Collected data:
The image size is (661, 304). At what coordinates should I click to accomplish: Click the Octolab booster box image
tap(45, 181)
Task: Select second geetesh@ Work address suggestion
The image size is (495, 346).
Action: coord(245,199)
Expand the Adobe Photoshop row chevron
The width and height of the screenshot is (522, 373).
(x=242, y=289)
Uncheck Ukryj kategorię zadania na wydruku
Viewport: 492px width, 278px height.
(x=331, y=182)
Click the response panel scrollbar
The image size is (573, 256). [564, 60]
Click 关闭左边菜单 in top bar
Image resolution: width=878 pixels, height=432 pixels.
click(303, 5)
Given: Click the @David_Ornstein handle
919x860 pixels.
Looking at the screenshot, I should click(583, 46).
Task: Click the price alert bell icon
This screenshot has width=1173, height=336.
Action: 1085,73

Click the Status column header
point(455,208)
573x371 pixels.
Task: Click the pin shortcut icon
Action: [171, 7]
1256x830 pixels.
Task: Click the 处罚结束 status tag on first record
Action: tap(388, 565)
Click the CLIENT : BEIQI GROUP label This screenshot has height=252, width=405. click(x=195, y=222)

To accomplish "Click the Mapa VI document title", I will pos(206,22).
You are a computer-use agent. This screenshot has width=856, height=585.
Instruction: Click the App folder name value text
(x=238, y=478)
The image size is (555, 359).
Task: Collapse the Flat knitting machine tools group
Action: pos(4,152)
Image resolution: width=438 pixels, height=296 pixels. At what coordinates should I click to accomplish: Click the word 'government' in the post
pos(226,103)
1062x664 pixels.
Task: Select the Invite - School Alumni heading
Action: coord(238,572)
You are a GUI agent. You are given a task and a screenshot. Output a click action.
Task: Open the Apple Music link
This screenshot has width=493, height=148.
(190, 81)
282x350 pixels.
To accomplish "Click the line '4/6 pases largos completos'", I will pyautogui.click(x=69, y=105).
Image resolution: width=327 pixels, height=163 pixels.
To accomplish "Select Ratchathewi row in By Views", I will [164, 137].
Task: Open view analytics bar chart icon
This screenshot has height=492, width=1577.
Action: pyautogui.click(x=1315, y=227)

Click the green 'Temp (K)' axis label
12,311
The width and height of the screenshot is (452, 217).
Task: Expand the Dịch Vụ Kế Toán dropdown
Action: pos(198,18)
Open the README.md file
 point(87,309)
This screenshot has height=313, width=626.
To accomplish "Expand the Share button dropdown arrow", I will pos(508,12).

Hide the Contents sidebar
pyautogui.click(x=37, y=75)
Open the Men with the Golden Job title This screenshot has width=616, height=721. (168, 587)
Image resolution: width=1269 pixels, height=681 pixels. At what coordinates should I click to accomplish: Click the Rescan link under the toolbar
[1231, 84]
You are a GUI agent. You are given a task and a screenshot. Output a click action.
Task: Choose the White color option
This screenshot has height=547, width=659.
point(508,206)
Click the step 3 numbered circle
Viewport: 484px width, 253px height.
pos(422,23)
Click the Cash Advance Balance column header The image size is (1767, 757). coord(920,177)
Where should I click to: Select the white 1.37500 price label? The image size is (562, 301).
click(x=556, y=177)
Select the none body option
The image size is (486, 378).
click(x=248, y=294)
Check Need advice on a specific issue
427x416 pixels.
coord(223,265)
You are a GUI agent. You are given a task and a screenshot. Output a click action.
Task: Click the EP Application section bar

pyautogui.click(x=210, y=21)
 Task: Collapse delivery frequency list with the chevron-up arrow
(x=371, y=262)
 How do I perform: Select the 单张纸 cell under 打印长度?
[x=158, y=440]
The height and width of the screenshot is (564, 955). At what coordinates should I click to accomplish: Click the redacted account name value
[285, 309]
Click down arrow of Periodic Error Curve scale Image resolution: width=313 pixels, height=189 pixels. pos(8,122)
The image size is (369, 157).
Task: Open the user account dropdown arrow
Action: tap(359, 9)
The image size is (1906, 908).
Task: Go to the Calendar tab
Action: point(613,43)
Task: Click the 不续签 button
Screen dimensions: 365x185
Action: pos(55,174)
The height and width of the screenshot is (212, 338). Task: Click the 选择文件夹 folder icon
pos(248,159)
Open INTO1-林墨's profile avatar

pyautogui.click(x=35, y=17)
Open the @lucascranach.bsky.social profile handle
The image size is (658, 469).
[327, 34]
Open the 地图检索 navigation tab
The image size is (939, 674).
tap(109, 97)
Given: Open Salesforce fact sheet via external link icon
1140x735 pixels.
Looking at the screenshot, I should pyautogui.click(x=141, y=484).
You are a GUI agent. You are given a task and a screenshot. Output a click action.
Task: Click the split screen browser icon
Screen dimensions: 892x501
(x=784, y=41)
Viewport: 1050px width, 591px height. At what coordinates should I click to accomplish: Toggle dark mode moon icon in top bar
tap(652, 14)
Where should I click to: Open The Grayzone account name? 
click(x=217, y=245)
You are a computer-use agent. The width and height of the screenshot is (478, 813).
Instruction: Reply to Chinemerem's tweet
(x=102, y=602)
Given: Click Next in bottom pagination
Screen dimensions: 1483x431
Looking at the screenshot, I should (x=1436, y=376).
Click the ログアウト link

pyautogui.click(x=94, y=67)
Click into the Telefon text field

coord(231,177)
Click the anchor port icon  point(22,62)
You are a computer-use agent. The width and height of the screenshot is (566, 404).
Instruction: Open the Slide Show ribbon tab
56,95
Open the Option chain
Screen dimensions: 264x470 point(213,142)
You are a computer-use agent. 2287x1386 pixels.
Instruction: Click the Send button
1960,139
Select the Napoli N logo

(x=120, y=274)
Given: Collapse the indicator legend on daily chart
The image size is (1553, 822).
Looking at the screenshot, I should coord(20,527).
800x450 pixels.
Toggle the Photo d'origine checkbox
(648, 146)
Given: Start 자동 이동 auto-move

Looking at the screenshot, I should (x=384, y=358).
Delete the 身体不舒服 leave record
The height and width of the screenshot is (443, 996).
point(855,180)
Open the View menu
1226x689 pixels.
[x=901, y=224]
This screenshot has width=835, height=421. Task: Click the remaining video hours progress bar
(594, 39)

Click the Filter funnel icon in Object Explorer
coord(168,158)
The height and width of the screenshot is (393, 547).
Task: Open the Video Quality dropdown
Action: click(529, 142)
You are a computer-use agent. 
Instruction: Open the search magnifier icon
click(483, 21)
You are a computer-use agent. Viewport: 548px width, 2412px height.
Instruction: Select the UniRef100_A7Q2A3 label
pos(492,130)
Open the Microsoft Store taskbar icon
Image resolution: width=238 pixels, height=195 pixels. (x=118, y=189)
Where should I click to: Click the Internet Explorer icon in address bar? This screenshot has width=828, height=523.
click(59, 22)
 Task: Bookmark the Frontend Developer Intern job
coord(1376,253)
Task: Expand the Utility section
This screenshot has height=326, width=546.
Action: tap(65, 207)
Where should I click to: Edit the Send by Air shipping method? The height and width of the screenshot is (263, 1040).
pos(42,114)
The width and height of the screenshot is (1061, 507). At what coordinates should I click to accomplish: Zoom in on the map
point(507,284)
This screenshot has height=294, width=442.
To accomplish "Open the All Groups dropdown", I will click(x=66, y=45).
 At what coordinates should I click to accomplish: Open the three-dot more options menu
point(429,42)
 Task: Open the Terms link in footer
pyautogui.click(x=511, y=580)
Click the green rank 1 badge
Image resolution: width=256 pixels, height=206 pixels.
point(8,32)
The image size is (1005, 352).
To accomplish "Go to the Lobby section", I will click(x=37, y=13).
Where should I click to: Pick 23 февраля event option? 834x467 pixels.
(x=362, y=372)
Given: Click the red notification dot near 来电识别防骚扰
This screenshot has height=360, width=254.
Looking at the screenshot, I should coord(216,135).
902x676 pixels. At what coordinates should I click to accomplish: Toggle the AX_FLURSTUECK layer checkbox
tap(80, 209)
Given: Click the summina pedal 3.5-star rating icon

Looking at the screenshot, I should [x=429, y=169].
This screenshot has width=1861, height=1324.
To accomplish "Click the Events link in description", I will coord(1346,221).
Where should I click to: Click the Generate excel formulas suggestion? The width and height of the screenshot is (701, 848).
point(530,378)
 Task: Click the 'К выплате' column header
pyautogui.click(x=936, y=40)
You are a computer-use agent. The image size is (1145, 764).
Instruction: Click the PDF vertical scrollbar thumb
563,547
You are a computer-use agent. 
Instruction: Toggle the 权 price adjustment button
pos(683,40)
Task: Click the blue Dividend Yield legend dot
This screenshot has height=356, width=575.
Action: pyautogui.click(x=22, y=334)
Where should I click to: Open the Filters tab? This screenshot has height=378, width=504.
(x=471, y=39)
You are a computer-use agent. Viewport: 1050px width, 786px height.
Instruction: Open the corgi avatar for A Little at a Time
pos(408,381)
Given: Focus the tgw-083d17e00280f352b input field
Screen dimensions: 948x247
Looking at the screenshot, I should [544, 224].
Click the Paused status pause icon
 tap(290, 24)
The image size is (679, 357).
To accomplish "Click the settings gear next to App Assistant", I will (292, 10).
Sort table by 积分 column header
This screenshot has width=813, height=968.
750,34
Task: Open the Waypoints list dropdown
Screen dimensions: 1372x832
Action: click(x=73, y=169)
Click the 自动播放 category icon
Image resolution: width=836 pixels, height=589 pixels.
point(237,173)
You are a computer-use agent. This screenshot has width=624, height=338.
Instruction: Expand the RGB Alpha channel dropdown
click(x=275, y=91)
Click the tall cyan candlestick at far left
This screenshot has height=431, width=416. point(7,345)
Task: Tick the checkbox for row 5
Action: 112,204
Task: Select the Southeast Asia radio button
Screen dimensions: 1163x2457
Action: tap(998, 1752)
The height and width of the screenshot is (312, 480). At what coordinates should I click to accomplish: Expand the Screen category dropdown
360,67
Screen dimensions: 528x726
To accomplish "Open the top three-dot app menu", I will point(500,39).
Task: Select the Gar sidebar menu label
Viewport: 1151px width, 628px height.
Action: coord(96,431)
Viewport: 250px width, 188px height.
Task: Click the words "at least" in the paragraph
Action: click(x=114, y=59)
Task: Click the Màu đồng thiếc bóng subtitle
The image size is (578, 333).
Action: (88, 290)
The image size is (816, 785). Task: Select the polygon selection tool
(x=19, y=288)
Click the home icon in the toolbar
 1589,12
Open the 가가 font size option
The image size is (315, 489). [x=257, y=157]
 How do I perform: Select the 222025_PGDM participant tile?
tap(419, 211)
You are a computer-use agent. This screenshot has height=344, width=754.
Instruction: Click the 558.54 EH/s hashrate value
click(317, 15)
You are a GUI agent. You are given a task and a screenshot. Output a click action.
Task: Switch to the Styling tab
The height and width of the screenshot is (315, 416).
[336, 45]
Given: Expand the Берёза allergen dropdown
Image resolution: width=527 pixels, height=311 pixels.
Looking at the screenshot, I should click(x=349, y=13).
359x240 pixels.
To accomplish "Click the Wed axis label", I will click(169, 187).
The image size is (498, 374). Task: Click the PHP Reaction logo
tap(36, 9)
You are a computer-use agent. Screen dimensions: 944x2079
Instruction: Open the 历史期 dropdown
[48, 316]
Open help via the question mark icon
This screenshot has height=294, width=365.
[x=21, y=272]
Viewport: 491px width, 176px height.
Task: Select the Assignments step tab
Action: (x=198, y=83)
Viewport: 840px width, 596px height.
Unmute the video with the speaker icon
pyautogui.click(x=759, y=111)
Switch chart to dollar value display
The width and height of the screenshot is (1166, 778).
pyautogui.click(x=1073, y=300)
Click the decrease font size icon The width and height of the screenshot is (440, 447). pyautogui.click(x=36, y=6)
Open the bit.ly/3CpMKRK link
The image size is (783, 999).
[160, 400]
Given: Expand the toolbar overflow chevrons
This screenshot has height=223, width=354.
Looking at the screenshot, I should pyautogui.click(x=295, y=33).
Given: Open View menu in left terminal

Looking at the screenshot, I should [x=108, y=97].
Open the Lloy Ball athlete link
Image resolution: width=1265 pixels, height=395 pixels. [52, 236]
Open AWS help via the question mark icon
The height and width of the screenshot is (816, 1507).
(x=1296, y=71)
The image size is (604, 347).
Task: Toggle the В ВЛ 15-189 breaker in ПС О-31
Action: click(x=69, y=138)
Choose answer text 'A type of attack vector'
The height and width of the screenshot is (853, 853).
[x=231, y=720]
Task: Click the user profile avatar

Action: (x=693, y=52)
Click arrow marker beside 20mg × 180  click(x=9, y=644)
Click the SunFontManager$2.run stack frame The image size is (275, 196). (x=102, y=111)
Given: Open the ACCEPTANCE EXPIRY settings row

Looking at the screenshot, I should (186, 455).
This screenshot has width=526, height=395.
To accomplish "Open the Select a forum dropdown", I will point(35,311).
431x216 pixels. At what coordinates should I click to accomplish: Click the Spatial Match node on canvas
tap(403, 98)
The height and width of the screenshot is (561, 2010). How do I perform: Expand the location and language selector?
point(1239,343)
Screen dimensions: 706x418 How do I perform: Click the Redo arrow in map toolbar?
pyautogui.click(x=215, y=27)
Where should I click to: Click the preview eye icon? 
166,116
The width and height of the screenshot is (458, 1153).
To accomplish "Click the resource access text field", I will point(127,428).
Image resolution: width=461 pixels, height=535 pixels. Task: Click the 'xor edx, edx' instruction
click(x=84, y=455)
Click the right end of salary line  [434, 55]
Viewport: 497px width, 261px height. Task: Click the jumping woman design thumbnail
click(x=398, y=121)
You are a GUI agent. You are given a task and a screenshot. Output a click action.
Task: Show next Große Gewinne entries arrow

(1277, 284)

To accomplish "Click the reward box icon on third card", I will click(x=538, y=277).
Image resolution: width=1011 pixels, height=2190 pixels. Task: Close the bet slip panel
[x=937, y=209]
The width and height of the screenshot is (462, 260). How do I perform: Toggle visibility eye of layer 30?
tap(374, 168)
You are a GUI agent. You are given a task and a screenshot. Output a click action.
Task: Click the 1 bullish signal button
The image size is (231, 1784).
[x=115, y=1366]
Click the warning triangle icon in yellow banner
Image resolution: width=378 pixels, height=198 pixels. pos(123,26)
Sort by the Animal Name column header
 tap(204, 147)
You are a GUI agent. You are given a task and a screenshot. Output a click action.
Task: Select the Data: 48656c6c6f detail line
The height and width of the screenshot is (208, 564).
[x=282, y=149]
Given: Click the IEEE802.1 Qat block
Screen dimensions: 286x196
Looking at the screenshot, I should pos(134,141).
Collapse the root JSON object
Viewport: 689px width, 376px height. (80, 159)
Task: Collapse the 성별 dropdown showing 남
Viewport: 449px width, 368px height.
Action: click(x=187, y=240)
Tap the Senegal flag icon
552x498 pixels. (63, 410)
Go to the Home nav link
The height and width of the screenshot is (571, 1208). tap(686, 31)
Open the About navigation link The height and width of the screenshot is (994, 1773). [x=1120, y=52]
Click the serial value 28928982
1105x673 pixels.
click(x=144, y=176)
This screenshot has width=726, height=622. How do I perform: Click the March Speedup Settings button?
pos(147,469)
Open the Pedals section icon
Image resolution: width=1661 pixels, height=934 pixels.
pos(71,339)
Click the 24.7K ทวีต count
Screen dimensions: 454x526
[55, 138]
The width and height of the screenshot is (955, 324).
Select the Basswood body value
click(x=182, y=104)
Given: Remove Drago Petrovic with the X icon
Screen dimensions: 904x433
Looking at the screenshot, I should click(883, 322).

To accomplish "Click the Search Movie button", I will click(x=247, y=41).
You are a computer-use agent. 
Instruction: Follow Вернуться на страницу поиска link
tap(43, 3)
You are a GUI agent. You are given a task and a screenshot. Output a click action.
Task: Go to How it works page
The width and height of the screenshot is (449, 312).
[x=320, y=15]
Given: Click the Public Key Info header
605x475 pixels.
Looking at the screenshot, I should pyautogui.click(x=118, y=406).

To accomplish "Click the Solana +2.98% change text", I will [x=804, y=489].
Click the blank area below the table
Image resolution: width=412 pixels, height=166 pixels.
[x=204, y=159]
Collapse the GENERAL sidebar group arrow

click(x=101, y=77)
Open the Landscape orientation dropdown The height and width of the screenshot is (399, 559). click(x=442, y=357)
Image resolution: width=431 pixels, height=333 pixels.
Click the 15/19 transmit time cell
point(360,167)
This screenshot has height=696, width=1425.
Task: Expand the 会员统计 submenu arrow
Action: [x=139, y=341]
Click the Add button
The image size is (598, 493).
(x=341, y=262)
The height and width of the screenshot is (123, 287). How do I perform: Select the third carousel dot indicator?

◆ WHAT IS EXPECTED: Look over the entries above. Copy every line that contains the word "legend".

◆ WRITTEN REPLY:
Given: Collapse the indicator legend on daily chart
Task: Click the blue Dividend Yield legend dot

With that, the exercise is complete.